At the same time, you want to automate the “routine work” that your ITOps team spends the bulk of their time doing in order to diagnose and solve the problem. And automation always starts with data—the right data. The right data that is actionable. Adding context to the data is key. It doesn’t make sense to learn the behavior of containers that come and go within minutes. On the other hand, it makes total sense to learn the behavior of the application or service that the container supports. By gaining full-service visibility and understanding the context of your entire IT ecosystem, you can better identify and resolve problems. And automate the steps for doing so. And you can’t find it with your legacy monitoring tools. Sure, your standalone APM tool is a great tool for monitoring the performance of your applications—but it’s just as important to understand the infrastructure impact on applications in order to find the root cause of an application problem so you can eventually automate.

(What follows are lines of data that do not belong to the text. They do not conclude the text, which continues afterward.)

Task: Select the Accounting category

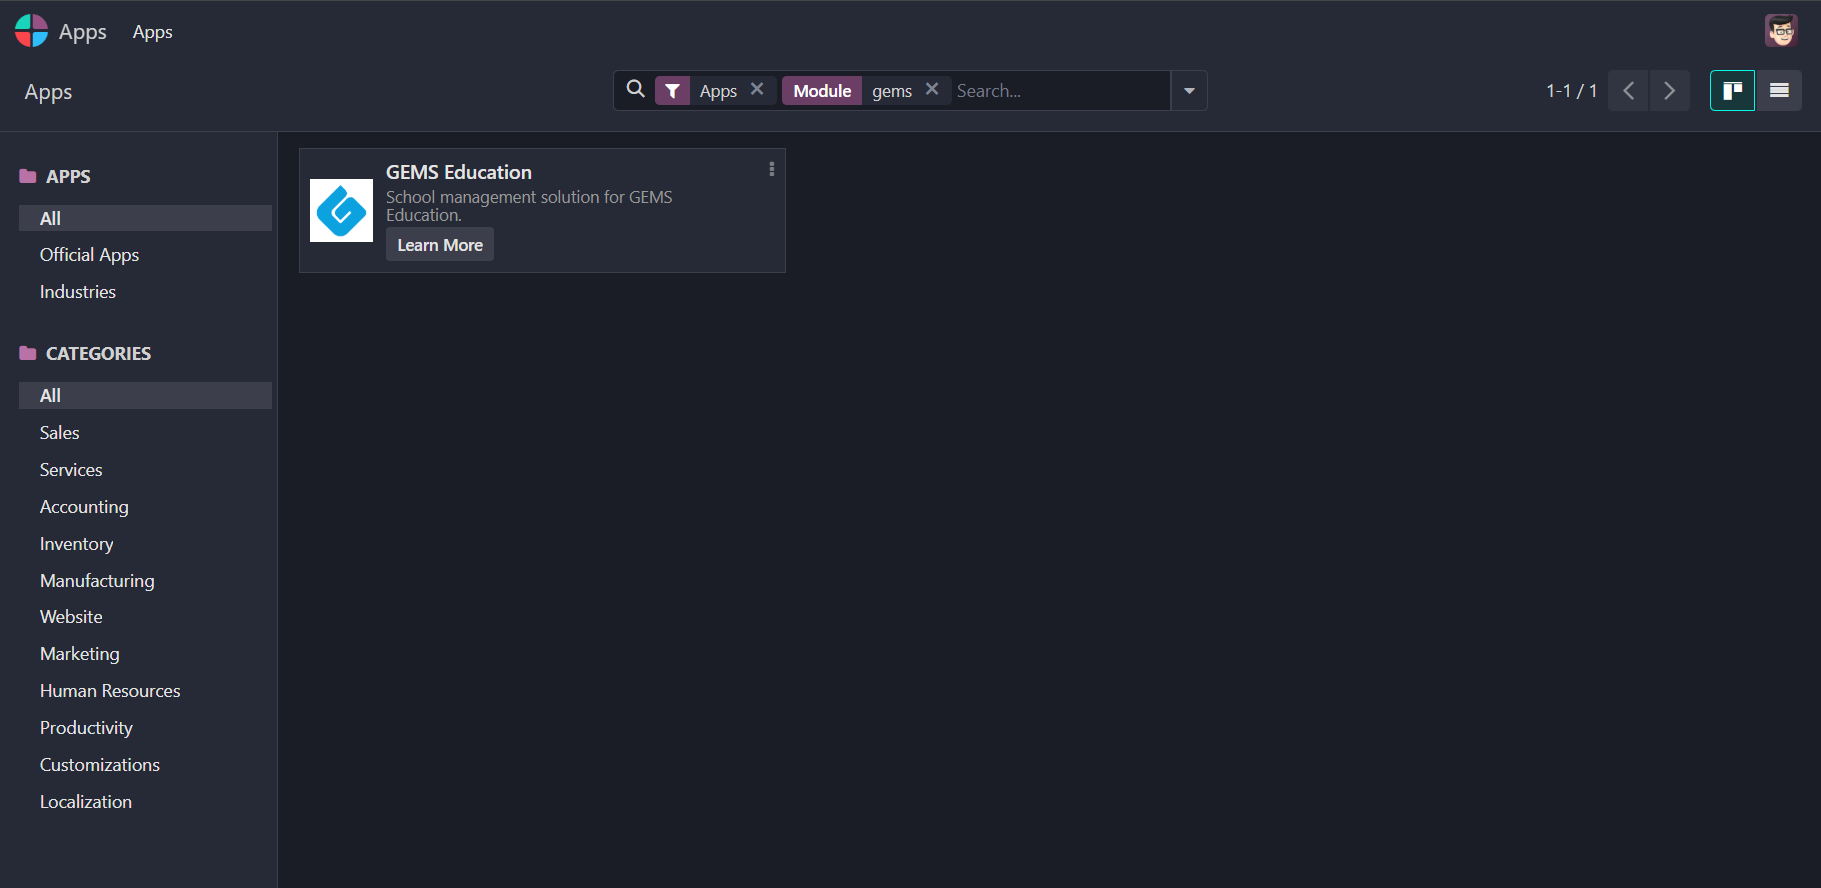Action: [84, 507]
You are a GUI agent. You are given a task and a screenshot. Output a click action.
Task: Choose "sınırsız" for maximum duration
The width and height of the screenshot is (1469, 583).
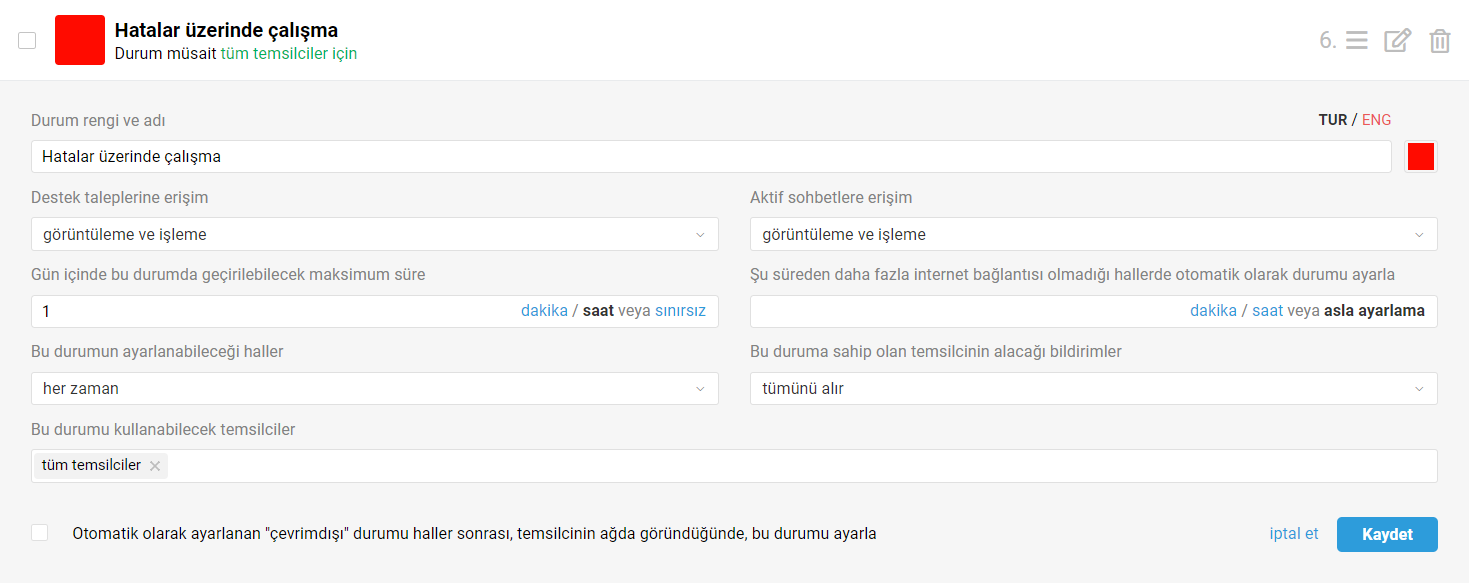click(x=680, y=311)
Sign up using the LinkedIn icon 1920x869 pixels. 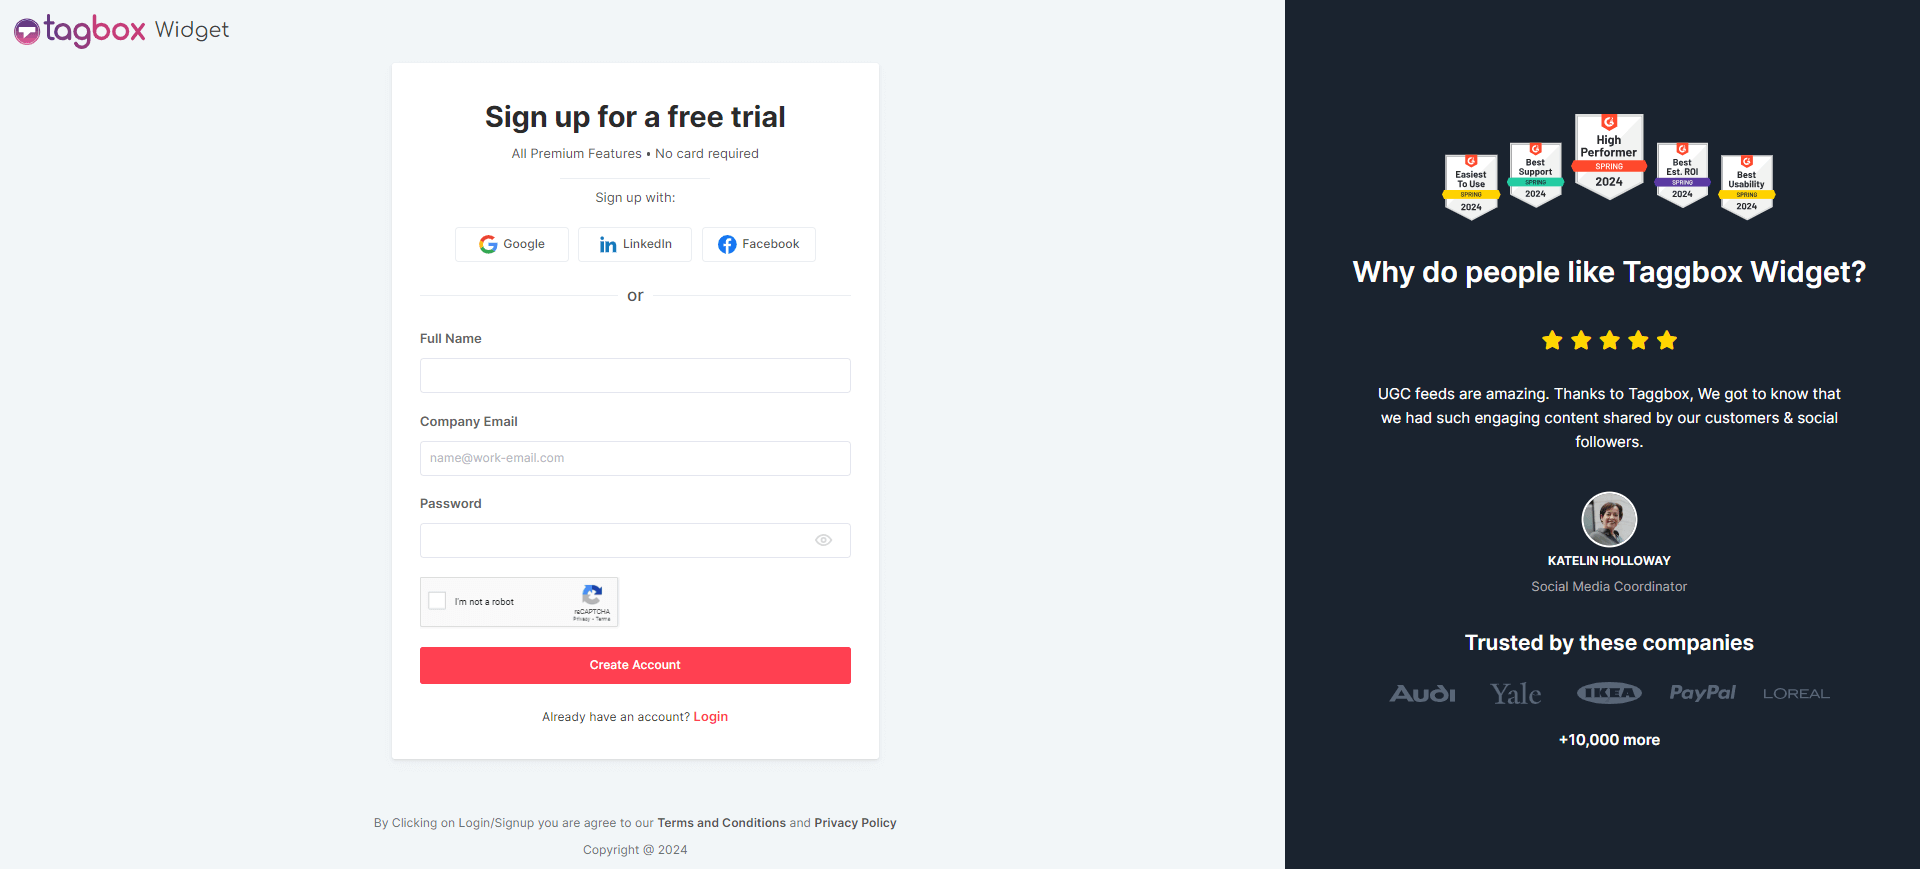pyautogui.click(x=608, y=244)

3 Reasons Why ScienceLogic Can Help Keep Your Critical Business Services Running Smoothly
- 1. ScienceLogic’s SL1 platform is a unified monitoring platform that gives you visibility into your entire IT environment—the cloud, servers, network, storage, applications, and services.
- 2. SL1 collects and stores all your big data collected by your legacy monitoring tools and more —in a clean and normalized data lake—bringing context and meaning to your data by helping you see how each component works together to support your applications and business services.
- 3. Now that you have accurate data with context, SL1 helps you integrate and share data across your entire ecosystem in real time—applying bi-directional integrations to automate manual data and process workflows.